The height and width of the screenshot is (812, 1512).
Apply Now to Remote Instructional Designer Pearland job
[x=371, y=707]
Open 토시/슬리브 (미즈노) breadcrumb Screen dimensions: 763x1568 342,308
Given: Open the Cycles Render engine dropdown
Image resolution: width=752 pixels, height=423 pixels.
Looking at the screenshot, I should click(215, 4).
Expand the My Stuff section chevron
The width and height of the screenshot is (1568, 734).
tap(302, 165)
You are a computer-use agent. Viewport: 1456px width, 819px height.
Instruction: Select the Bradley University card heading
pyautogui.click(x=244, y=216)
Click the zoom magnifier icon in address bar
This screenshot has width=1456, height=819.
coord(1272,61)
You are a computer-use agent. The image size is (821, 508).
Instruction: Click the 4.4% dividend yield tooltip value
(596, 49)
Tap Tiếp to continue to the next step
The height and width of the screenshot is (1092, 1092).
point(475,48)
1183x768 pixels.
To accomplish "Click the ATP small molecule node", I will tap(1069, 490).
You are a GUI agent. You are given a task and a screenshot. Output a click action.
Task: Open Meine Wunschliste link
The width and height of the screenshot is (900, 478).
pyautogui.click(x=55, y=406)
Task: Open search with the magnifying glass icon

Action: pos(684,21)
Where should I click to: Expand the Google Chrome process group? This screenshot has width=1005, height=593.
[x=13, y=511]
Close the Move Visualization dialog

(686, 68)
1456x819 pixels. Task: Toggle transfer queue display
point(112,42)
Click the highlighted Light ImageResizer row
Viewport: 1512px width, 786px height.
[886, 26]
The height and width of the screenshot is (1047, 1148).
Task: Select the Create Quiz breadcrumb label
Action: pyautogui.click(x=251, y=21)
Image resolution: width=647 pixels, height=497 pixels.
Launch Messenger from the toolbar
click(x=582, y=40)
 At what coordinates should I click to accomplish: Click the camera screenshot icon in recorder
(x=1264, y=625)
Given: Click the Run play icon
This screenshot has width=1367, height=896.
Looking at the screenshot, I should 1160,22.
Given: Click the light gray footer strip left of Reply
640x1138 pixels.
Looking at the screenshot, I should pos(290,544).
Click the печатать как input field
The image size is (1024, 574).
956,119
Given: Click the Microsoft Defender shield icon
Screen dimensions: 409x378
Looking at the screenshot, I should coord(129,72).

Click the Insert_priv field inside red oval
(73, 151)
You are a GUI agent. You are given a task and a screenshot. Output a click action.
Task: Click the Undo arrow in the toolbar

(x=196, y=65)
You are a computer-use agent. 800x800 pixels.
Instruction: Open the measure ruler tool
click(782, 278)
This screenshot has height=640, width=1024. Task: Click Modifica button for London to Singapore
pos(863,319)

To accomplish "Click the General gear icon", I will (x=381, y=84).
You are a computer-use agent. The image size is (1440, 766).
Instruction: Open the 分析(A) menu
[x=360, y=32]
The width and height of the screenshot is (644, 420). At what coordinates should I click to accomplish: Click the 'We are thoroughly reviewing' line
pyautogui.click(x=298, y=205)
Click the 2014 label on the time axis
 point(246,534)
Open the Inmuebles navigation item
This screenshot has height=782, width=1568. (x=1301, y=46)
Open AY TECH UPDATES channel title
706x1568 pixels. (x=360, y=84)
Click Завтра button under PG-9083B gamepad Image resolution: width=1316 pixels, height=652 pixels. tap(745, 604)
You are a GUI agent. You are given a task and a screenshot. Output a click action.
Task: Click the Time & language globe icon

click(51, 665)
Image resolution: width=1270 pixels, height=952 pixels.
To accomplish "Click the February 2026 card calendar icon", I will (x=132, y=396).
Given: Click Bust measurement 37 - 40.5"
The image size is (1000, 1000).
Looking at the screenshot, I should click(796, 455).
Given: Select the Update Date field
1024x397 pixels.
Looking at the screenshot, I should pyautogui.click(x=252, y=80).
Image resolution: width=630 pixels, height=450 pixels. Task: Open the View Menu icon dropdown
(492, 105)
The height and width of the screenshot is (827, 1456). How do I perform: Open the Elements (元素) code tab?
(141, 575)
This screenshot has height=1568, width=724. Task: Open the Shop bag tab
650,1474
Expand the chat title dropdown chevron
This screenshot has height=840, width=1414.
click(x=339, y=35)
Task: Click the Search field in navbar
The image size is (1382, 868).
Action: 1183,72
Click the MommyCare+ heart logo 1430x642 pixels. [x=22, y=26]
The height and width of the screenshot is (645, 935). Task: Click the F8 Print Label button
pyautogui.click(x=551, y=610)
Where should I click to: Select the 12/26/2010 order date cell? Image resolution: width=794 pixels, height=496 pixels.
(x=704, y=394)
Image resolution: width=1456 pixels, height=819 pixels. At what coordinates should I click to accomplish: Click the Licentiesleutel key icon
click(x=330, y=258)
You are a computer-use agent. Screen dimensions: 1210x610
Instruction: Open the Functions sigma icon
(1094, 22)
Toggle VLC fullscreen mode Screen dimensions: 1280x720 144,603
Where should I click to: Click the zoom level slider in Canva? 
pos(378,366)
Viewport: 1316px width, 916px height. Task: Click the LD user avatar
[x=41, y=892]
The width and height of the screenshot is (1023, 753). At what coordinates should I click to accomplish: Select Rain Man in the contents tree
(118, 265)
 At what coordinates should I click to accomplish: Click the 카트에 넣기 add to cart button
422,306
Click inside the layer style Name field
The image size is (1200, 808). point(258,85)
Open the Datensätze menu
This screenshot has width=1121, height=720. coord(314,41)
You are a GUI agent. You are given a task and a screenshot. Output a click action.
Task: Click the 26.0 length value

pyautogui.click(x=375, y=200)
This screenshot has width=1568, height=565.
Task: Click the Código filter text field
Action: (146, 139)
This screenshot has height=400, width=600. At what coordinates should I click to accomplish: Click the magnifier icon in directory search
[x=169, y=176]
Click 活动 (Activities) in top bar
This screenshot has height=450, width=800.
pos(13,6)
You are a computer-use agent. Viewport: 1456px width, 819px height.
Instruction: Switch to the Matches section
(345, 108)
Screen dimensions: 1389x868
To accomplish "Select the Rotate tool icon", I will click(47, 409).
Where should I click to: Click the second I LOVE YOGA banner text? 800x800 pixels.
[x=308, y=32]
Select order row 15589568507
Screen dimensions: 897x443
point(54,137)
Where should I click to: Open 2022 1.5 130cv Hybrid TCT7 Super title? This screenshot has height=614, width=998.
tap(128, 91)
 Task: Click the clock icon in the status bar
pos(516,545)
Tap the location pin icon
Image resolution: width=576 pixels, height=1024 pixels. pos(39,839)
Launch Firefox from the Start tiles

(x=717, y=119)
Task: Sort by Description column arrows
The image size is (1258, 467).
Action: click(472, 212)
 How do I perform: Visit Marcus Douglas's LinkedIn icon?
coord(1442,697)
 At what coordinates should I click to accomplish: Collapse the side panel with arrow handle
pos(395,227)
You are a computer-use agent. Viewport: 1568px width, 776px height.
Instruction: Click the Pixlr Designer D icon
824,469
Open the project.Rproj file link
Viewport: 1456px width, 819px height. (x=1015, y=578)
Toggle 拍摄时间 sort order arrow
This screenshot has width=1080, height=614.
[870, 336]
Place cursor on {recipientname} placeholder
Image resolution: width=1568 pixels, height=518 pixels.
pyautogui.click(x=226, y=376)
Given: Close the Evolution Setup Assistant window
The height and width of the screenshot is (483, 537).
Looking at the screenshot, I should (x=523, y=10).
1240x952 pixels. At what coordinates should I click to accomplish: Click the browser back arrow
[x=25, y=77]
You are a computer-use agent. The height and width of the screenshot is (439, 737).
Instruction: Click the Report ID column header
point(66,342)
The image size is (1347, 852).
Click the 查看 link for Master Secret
______
Work instructions: Retype all of the records above, line for line, with nothing changed.

Answer to this task:
The height and width of the screenshot is (812, 1512).
Apply Now to Remote Instructional Designer Pearland job
[x=371, y=707]
Open 토시/슬리브 (미즈노) breadcrumb Screen dimensions: 763x1568 342,308
Given: Open the Cycles Render engine dropdown
Image resolution: width=752 pixels, height=423 pixels.
Looking at the screenshot, I should click(215, 4).
Expand the My Stuff section chevron
The width and height of the screenshot is (1568, 734).
tap(302, 165)
You are a computer-use agent. Viewport: 1456px width, 819px height.
Instruction: Select the Bradley University card heading
pyautogui.click(x=244, y=216)
Click the zoom magnifier icon in address bar
This screenshot has width=1456, height=819.
coord(1272,61)
You are a computer-use agent. The image size is (821, 508).
Instruction: Click the 4.4% dividend yield tooltip value
(596, 49)
Tap Tiếp to continue to the next step
The height and width of the screenshot is (1092, 1092).
point(475,48)
1183x768 pixels.
To accomplish "Click the ATP small molecule node", I will tap(1069, 490).
You are a GUI agent. You are given a task and a screenshot. Output a click action.
Task: Open Meine Wunschliste link
The width and height of the screenshot is (900, 478).
pyautogui.click(x=55, y=406)
Task: Open search with the magnifying glass icon

Action: pos(684,21)
Where should I click to: Expand the Google Chrome process group? This screenshot has width=1005, height=593.
[x=13, y=511]
Close the Move Visualization dialog

(686, 68)
1456x819 pixels. Task: Toggle transfer queue display
point(112,42)
Click the highlighted Light ImageResizer row
Viewport: 1512px width, 786px height.
[886, 26]
The height and width of the screenshot is (1047, 1148).
Task: Select the Create Quiz breadcrumb label
Action: pyautogui.click(x=251, y=21)
Image resolution: width=647 pixels, height=497 pixels.
Launch Messenger from the toolbar
click(x=582, y=40)
 At what coordinates should I click to accomplish: Click the camera screenshot icon in recorder
(x=1264, y=625)
Given: Click the Run play icon
This screenshot has width=1367, height=896.
Looking at the screenshot, I should 1160,22.
Given: Click the light gray footer strip left of Reply
640x1138 pixels.
Looking at the screenshot, I should pos(290,544).
Click the печатать как input field
The image size is (1024, 574).
956,119
Given: Click the Microsoft Defender shield icon
Screen dimensions: 409x378
Looking at the screenshot, I should coord(129,72).

Click the Insert_priv field inside red oval
(73, 151)
You are a GUI agent. You are given a task and a screenshot. Output a click action.
Task: Click the Undo arrow in the toolbar

(x=196, y=65)
You are a computer-use agent. 800x800 pixels.
Instruction: Open the measure ruler tool
click(782, 278)
This screenshot has height=640, width=1024. Task: Click Modifica button for London to Singapore
pos(863,319)

To accomplish "Click the General gear icon", I will (x=381, y=84).
You are a computer-use agent. The image size is (1440, 766).
Instruction: Open the 分析(A) menu
[x=360, y=32]
The width and height of the screenshot is (644, 420). At what coordinates should I click to accomplish: Click the 'We are thoroughly reviewing' line
pyautogui.click(x=298, y=205)
Click the 2014 label on the time axis
 point(246,534)
Open the Inmuebles navigation item
This screenshot has height=782, width=1568. (x=1301, y=46)
Open AY TECH UPDATES channel title
706x1568 pixels. (x=360, y=84)
Click Завтра button under PG-9083B gamepad Image resolution: width=1316 pixels, height=652 pixels. tap(745, 604)
You are a GUI agent. You are given a task and a screenshot. Output a click action.
Task: Click the Time & language globe icon

click(51, 665)
Image resolution: width=1270 pixels, height=952 pixels.
To accomplish "Click the February 2026 card calendar icon", I will (x=132, y=396).
Given: Click Bust measurement 37 - 40.5"
The image size is (1000, 1000).
Looking at the screenshot, I should click(796, 455).
Given: Select the Update Date field
1024x397 pixels.
Looking at the screenshot, I should pyautogui.click(x=252, y=80).
Image resolution: width=630 pixels, height=450 pixels. Task: Open the View Menu icon dropdown
(492, 105)
The height and width of the screenshot is (827, 1456). How do I perform: Open the Elements (元素) code tab?
(141, 575)
This screenshot has height=1568, width=724. Task: Open the Shop bag tab
650,1474
Expand the chat title dropdown chevron
This screenshot has height=840, width=1414.
click(x=339, y=35)
Task: Click the Search field in navbar
The image size is (1382, 868).
Action: 1183,72
Click the MommyCare+ heart logo 1430x642 pixels. [x=22, y=26]
The height and width of the screenshot is (645, 935). Task: Click the F8 Print Label button
pyautogui.click(x=551, y=610)
Where should I click to: Select the 12/26/2010 order date cell? Image resolution: width=794 pixels, height=496 pixels.
(x=704, y=394)
Image resolution: width=1456 pixels, height=819 pixels. At what coordinates should I click to accomplish: Click the Licentiesleutel key icon
click(x=330, y=258)
You are a computer-use agent. Screen dimensions: 1210x610
Instruction: Open the Functions sigma icon
(1094, 22)
Toggle VLC fullscreen mode Screen dimensions: 1280x720 144,603
Where should I click to: Click the zoom level slider in Canva? 
pos(378,366)
Viewport: 1316px width, 916px height. Task: Click the LD user avatar
[x=41, y=892]
The width and height of the screenshot is (1023, 753). At what coordinates should I click to accomplish: Select Rain Man in the contents tree
(118, 265)
 At what coordinates should I click to accomplish: Click the 카트에 넣기 add to cart button
422,306
Click inside the layer style Name field
The image size is (1200, 808). point(258,85)
Open the Datensätze menu
This screenshot has width=1121, height=720. coord(314,41)
You are a GUI agent. You are given a task and a screenshot. Output a click action.
Task: Click the 26.0 length value

pyautogui.click(x=375, y=200)
This screenshot has width=1568, height=565.
Task: Click the Código filter text field
Action: (146, 139)
This screenshot has height=400, width=600. At what coordinates should I click to accomplish: Click the magnifier icon in directory search
[x=169, y=176]
Click 活动 (Activities) in top bar
This screenshot has height=450, width=800.
pos(13,6)
You are a computer-use agent. Viewport: 1456px width, 819px height.
Instruction: Switch to the Matches section
(345, 108)
Screen dimensions: 1389x868
To accomplish "Select the Rotate tool icon", I will click(47, 409).
Where should I click to: Click the second I LOVE YOGA banner text? 800x800 pixels.
[x=308, y=32]
Select order row 15589568507
Screen dimensions: 897x443
point(54,137)
Where should I click to: Open 2022 1.5 130cv Hybrid TCT7 Super title? This screenshot has height=614, width=998.
tap(128, 91)
 Task: Click the clock icon in the status bar
pos(516,545)
Tap the location pin icon
Image resolution: width=576 pixels, height=1024 pixels. pos(39,839)
Launch Firefox from the Start tiles

(x=717, y=119)
Task: Sort by Description column arrows
The image size is (1258, 467).
Action: click(472, 212)
 How do I perform: Visit Marcus Douglas's LinkedIn icon?
coord(1442,697)
 At what coordinates should I click to accomplish: Collapse the side panel with arrow handle
pos(395,227)
You are a computer-use agent. Viewport: 1568px width, 776px height.
Instruction: Click the Pixlr Designer D icon
824,469
Open the project.Rproj file link
Viewport: 1456px width, 819px height. (x=1015, y=578)
Toggle 拍摄时间 sort order arrow
This screenshot has width=1080, height=614.
[870, 336]
Place cursor on {recipientname} placeholder
Image resolution: width=1568 pixels, height=518 pixels.
pyautogui.click(x=226, y=376)
Given: Close the Evolution Setup Assistant window
The height and width of the screenshot is (483, 537).
Looking at the screenshot, I should (x=523, y=10).
1240x952 pixels. At what coordinates should I click to accomplish: Click the browser back arrow
[x=25, y=77]
You are a computer-use agent. The height and width of the screenshot is (439, 737).
Instruction: Click the Report ID column header
point(66,342)
The image size is (1347, 852).
Click the 查看 link for Master Secret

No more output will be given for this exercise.